EAS (45), Asisten Rumah Tangga (ART) yang mengaku mendapat penyiksaan dari majikannya ternyata mempunyai anak. Anak berinisial AP (10) itu diserahkan ke UPT Perlindungan dan Pelayanan Sosial Asuhan Balita Jatim di Sidoarjo.

AP sebelumnya masih berada di rumah si majikan, saat ibunya diserahkan ke Liponsos Surabaya pada Kamis (6/5). Setelah ada pengaduan dan laporan tentang penganiayaan ibunya, AP kemudian dijemput.

Gubernur Jawa Timur Khofifah Indar Parawansa mengatakan selama ibunya menjalani perawatan kesehatan dan pemeriksaan Polda Jatim, maka untuk sementara AP diserahkan ke UPT PSAB Jatim yang berada di Sidoarjo.

"Karena diduga AP ini mengetahui kejadian kekerasan terhadap ibunya. Untuk melindungi, sementara di serahkan ke UPT PSAB Jatim di Sidoarjo," kata Gubernur Khofifah usai ketemu AP di UPT PSAB Jatim di Sidoarjo, Minggu (9/5/2021).

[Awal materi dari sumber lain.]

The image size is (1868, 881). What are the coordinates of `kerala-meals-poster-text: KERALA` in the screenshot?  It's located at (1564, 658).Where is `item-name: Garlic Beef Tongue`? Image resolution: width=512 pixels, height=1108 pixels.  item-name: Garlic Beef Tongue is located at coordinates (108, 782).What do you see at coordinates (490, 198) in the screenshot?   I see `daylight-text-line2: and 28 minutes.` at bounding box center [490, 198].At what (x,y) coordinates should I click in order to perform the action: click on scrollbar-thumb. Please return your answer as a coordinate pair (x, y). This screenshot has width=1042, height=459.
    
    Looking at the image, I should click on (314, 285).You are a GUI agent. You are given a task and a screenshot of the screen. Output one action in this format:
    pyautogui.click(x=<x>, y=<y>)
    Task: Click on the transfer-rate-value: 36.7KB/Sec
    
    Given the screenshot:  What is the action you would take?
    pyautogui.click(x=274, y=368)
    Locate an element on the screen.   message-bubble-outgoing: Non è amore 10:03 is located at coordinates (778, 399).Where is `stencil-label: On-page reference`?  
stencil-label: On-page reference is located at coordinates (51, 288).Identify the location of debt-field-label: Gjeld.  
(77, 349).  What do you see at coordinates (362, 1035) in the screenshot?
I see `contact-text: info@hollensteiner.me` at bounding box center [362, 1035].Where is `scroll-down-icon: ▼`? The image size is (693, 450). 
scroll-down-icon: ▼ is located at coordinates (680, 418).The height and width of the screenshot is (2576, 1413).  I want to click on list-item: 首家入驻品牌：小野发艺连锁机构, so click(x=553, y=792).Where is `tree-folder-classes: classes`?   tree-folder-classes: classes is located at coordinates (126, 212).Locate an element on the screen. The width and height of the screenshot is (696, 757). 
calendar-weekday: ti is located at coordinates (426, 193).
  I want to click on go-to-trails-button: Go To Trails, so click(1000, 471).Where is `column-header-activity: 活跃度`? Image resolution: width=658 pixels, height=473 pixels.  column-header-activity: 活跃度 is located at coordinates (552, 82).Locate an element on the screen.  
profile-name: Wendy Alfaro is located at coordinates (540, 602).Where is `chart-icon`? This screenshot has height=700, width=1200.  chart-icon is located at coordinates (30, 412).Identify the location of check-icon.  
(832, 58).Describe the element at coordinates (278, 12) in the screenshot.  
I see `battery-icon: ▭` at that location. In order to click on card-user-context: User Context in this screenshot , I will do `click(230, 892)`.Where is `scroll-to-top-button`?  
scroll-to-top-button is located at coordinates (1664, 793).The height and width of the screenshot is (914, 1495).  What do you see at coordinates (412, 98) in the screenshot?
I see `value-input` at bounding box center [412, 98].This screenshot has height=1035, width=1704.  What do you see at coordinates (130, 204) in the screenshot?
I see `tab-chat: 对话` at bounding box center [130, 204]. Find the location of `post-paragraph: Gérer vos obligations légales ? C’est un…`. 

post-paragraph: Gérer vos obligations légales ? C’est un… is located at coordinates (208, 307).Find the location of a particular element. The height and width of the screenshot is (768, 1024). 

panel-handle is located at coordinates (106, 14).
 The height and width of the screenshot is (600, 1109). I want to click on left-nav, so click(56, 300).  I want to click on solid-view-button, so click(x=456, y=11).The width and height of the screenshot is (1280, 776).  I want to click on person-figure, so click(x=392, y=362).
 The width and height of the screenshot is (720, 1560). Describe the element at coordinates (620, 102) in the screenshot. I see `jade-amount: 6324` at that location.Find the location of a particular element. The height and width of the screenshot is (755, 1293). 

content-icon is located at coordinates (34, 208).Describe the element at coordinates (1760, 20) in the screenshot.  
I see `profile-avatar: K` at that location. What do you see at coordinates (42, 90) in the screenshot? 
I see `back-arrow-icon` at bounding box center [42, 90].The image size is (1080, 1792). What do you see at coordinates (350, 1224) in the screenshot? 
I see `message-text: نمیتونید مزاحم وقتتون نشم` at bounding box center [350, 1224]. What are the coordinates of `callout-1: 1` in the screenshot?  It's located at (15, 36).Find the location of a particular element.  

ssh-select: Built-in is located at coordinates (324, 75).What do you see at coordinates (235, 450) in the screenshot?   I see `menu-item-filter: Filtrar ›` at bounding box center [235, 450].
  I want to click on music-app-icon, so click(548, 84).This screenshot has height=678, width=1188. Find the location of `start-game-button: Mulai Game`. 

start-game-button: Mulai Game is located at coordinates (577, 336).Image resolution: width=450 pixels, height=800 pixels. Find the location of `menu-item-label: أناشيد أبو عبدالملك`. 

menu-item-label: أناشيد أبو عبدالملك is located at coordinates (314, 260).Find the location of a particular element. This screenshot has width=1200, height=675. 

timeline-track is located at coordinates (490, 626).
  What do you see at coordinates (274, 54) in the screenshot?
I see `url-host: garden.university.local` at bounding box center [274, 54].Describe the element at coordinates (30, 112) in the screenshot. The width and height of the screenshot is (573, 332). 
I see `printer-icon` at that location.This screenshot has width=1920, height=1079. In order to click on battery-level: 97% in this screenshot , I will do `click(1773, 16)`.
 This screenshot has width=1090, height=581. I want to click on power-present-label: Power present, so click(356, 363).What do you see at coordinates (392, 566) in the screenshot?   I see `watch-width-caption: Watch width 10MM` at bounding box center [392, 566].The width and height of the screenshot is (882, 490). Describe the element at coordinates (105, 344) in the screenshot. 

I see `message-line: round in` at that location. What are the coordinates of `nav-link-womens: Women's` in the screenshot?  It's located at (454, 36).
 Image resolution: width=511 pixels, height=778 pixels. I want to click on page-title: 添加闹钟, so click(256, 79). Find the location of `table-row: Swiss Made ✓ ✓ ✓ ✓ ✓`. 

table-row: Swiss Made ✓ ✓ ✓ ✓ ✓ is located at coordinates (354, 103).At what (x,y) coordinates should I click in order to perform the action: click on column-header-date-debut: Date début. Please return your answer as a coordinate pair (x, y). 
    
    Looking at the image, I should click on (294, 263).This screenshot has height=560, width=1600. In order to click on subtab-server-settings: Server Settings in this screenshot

Gubernur Khofifah menjelaskan rencananya AP berada di UPT PSAB hingga ibunya selesai menjalani proses pemeriksaan dari Polda Jatim serta kesehatannya kembali sehat. EAS sendiri mengalami beberapa luka setelah diduga mengalami kekerasan saat menjalankan pekerjaan sebagai pembantu rumah tangga.

"Proses pengasuhan sampai nanti ibu dinyatakan sehat, anaknya ini akan dikembalikan lagi," jelas Khofifah.

Khofifah menambahkan karena AP diduga melihat sendiri kekerasan terhadap ibunya, dikhawatirkan AP mengalami trauma. Maka untuk proses konseling agar tidak ada trauma, AP perlu pengasuhan.

"Agar tidak trauma maka si anak ini untuk sementara menjalani proses pengasuhan dan pendampingan. Contohnya saat dia diberikan hadiah boneka, buku, dan mukena. Dia sangat senang, itu berarti anak ini sangat membutuhkan pengasuhan," tandas Khofifah.

Sebelumnya seorang ART di Surabaya, EAS (45) menjadi korban penganiayaan majikan. Selain mengalami kekerasan fisik, EAS juga disuruh makan kotoran kucing.

Tak sampai di situ, EAS yang bekerja selama 13 bulan juga dimasukkan ke Liponsos Keputih. Majikannya membuat laporan bahwa EAS mengalami gangguan jiwa.